TASK OBJECTIVE
Reproduce each of the items below word for word, keeping every line as it appears.

[MATERIAL TO PROCESS — start]

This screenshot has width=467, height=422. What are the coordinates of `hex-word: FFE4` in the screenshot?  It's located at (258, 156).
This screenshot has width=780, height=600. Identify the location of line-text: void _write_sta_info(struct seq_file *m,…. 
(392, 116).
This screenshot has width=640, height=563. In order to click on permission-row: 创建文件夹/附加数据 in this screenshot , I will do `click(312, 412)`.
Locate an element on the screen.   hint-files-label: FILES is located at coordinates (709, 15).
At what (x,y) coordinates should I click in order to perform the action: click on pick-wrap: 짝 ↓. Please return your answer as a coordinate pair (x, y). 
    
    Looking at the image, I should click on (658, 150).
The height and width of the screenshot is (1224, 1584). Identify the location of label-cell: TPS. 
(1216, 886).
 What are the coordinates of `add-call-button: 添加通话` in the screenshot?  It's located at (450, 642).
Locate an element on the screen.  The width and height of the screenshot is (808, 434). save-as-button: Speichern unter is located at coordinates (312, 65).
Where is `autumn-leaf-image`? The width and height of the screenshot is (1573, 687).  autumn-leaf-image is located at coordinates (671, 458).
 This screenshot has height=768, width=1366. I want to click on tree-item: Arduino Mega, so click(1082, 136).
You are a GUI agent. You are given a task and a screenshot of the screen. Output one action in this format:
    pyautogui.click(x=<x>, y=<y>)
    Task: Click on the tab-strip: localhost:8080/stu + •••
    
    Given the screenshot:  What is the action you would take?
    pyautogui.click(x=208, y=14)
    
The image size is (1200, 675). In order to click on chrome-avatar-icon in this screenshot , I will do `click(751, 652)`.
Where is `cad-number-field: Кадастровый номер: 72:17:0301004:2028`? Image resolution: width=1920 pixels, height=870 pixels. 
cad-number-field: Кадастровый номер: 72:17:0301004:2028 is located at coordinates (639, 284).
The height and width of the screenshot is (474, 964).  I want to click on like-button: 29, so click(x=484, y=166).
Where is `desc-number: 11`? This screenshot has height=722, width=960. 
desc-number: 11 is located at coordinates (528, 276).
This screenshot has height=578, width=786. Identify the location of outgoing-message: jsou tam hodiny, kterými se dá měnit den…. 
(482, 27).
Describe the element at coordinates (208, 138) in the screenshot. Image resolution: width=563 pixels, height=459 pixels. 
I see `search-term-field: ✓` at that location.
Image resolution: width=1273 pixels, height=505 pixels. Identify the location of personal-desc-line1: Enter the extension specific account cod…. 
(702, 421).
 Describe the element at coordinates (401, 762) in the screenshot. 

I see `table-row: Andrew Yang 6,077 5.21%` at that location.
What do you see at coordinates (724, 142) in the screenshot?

[MATERIAL TO PROCESS — finish]

REPLY TO THE TASK
This screenshot has width=467, height=422. What are the coordinates of `hex-word: FFE4` in the screenshot?  It's located at (258, 156).
This screenshot has width=780, height=600. Identify the location of line-text: void _write_sta_info(struct seq_file *m,…. 
(392, 116).
This screenshot has width=640, height=563. In order to click on permission-row: 创建文件夹/附加数据 in this screenshot , I will do `click(312, 412)`.
Locate an element on the screen.   hint-files-label: FILES is located at coordinates (709, 15).
At what (x,y) coordinates should I click in order to perform the action: click on pick-wrap: 짝 ↓. Please return your answer as a coordinate pair (x, y). 
    
    Looking at the image, I should click on (658, 150).
The height and width of the screenshot is (1224, 1584). Identify the location of label-cell: TPS. 
(1216, 886).
 What are the coordinates of `add-call-button: 添加通话` in the screenshot?  It's located at (450, 642).
Locate an element on the screen.  The width and height of the screenshot is (808, 434). save-as-button: Speichern unter is located at coordinates (312, 65).
Where is `autumn-leaf-image`? The width and height of the screenshot is (1573, 687).  autumn-leaf-image is located at coordinates (671, 458).
 This screenshot has height=768, width=1366. I want to click on tree-item: Arduino Mega, so click(1082, 136).
You are a GUI agent. You are given a task and a screenshot of the screen. Output one action in this format:
    pyautogui.click(x=<x>, y=<y>)
    Task: Click on the tab-strip: localhost:8080/stu + •••
    
    Given the screenshot:  What is the action you would take?
    pyautogui.click(x=208, y=14)
    
The image size is (1200, 675). In order to click on chrome-avatar-icon in this screenshot , I will do `click(751, 652)`.
Where is `cad-number-field: Кадастровый номер: 72:17:0301004:2028`? Image resolution: width=1920 pixels, height=870 pixels. 
cad-number-field: Кадастровый номер: 72:17:0301004:2028 is located at coordinates (639, 284).
The height and width of the screenshot is (474, 964).  I want to click on like-button: 29, so click(x=484, y=166).
Where is `desc-number: 11`? This screenshot has height=722, width=960. 
desc-number: 11 is located at coordinates (528, 276).
This screenshot has height=578, width=786. Identify the location of outgoing-message: jsou tam hodiny, kterými se dá měnit den…. 
(482, 27).
Describe the element at coordinates (208, 138) in the screenshot. Image resolution: width=563 pixels, height=459 pixels. 
I see `search-term-field: ✓` at that location.
Image resolution: width=1273 pixels, height=505 pixels. Identify the location of personal-desc-line1: Enter the extension specific account cod…. 
(702, 421).
 Describe the element at coordinates (401, 762) in the screenshot. 

I see `table-row: Andrew Yang 6,077 5.21%` at that location.
What do you see at coordinates (724, 142) in the screenshot?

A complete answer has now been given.